Running WebLLM in a worker

By default WebLLM engines run on the main thread. To keep loading and token generation off it, create a two-line worker entry in your app and pass its factory:

// llm.worker.ts — bundled by YOUR build (Vite/webpack understand this pattern)
export * from "@missionsquad/browserai/worker";
const ai = new BrowserAI({
  webllm: { worker: () => new Worker(new URL("./llm.worker.ts", import.meta.url), { type: "module" }) },
});

Model-artifact proxy (optional)

Direct downloads work on any site.
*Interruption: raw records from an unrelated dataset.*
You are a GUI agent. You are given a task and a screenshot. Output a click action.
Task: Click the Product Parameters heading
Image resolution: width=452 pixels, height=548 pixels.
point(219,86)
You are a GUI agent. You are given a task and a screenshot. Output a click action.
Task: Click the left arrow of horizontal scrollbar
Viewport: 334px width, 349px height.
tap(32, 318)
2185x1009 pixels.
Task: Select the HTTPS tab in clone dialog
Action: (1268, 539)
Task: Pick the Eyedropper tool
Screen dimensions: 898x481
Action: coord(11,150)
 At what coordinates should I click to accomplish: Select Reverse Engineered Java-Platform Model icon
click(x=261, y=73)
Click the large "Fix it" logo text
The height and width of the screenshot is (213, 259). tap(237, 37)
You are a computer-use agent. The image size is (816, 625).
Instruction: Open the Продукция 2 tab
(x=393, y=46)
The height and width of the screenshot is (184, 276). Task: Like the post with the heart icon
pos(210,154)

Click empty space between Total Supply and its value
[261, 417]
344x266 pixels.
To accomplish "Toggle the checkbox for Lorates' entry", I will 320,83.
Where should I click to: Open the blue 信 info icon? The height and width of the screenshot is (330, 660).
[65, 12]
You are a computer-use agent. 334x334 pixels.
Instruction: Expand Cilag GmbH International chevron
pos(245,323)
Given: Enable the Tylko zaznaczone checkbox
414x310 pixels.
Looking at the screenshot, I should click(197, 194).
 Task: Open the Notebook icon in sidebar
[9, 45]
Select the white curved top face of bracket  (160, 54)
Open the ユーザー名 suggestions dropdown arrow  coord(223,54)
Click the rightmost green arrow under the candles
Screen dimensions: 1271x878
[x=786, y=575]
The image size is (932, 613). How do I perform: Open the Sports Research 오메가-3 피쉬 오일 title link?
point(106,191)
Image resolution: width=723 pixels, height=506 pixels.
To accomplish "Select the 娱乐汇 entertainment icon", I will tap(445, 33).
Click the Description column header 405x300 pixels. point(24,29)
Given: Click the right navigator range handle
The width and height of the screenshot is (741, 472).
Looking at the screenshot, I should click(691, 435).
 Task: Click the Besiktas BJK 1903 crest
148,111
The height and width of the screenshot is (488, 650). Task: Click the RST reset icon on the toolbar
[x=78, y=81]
If a hosted deployment hits CORS or cache-storage edge cases with cross-origin model downloads, deploy the Cloudflare Worker in worker-template/ and configure { modelSource: "proxy" }. The Worker proxies /hf/* (WebLLM weights), /hf-transformers/* (Transformers.js artifacts), and /gh-raw/* (WebLLM wasm libraries), restricted to an allowlist derived from the SDK's model catalog. Kokoro is the one exception: kokoro-js ships its own runtime and fetches its weights directly.

Model catalog

47 presets across four capability types (see MODEL_PRESETS; each entry carries GPU-memory estimates, download size, stability rating, and per-model default runtime parameters):

  • Text (WebLLM/MLC): Qwen3.5 0.8B/2B/4B, Gemma 3 1B, Gemma 4 E2B/E4B (experimental custom records), Llama 3.2 1B/3B, Hermes 3, OLMo 2, Phi-4 mini, Ministral 3, Mistral 7B.
  • Text (Transformers.js/ONNX): Nemotron 3 Nano, LFM2.5 230M/350M/1.2B-Thinking, Falcon H1 Tiny, the Granite 4.0 family, MiniCPM5, SmolLM3, Gemma 4 E2B/E4B ONNX (multimodal: text + image + audio).
  • Transcription: Whisper Base/Tiny/Medium/Medium-EN, Moonshine Base/Tiny, Cohere Transcribe, Parakeet CTC 0.6B, Granite Speech 2B, Voxtral Mini 4B Realtime.
  • Speech: Kokoro 82M (streams), Supertonic 1/2.
  • Vision: SmolVLM 256M/500M, Qwen3-VL 2B, Qwen2.5-VL 3B, GLM-OCR, LightOnOCR-2.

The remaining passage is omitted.